Three clusters is tried first.
km=kmeans(boston_scaled,centers = 3)
pairs(boston_scaled,col=km$cluster)
Find the optimal number of cluster
One way to determine the number of clusters is to look at how the total of within cluster sum of squares (WCSS) behaves when the number of cluster changes. When you plot the number of clusters and the total WCSS, the optimal number of clusters is when the total WCSS drops radically.
set.seed(123)
k_max=10
twcss=sapply(1:k_max,function(k){kmeans(boston_scaled,k)$tot.withinss})
qplot(x=1:k_max,y=twcss,geom='line')
According to the line figure shown above, the most radically drop of the line happens when the K value is 2. So the optimal number of clusters is 2.
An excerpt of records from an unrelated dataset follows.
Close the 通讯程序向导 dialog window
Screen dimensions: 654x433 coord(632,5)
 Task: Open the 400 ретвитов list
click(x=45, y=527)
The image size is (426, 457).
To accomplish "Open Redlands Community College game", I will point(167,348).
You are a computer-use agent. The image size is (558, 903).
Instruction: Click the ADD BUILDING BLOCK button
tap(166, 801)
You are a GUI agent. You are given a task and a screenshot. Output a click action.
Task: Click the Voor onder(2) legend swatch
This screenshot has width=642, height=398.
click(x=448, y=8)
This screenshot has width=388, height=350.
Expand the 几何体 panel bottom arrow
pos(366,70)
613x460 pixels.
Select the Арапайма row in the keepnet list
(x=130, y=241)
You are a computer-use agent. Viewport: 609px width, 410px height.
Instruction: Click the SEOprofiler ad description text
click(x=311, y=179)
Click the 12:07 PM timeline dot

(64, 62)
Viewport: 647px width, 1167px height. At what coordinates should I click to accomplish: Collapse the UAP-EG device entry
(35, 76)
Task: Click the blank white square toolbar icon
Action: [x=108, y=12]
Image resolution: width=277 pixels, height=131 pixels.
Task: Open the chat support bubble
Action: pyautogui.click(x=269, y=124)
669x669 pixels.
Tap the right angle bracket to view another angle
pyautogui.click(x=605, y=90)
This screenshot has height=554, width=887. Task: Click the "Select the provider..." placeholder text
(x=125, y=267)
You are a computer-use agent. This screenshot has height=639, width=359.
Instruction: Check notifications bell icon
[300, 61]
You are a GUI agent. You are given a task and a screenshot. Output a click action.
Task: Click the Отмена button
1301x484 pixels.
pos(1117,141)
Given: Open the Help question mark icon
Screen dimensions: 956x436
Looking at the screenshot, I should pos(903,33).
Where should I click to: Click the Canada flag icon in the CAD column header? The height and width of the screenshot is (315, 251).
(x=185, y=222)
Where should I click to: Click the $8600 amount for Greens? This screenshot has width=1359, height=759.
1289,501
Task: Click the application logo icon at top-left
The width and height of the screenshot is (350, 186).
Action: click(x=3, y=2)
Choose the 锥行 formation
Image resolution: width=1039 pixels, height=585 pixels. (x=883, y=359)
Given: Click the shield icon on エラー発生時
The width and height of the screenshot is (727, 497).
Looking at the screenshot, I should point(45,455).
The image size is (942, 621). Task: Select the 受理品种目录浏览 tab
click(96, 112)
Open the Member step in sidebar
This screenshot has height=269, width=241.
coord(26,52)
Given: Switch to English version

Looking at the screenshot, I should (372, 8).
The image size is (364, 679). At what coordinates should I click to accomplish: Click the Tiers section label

km=kmeans(boston_scaled,centers=2)
pairs(boston_scaled,col=km$cluster)
From the figure we can see that, for most of the variables, the k-means method could classify the results quite well.
The method of calculating K-means:
1. Choose the number of clusters and initial centroids.
2. Calculate distances between centroids and data points.
3. For all the data points: assign data point to clusters based on which centroid is closest.
4. Update centroids: within each cluster, calculate new centroid.
5. Update cluster: calculate distances between data points and updated centroids. If some other centroid is closer than the cluster centroid where the data point belongs, the data point changes cluster.
Continue updating steps until the centroids or the clusters do not change.
K-means is a quick and simple method to cluster analysis. It aims to partition n observations into k clusters in which each observation belongs to the cluster with the nearest mean, serving as a prototype of the cluster.
However, the number of clusters k is very unpredictable. In this example, we used a simple way to find the optimal k value. But we must remember that, an inappropriate choice of k may yield poor results.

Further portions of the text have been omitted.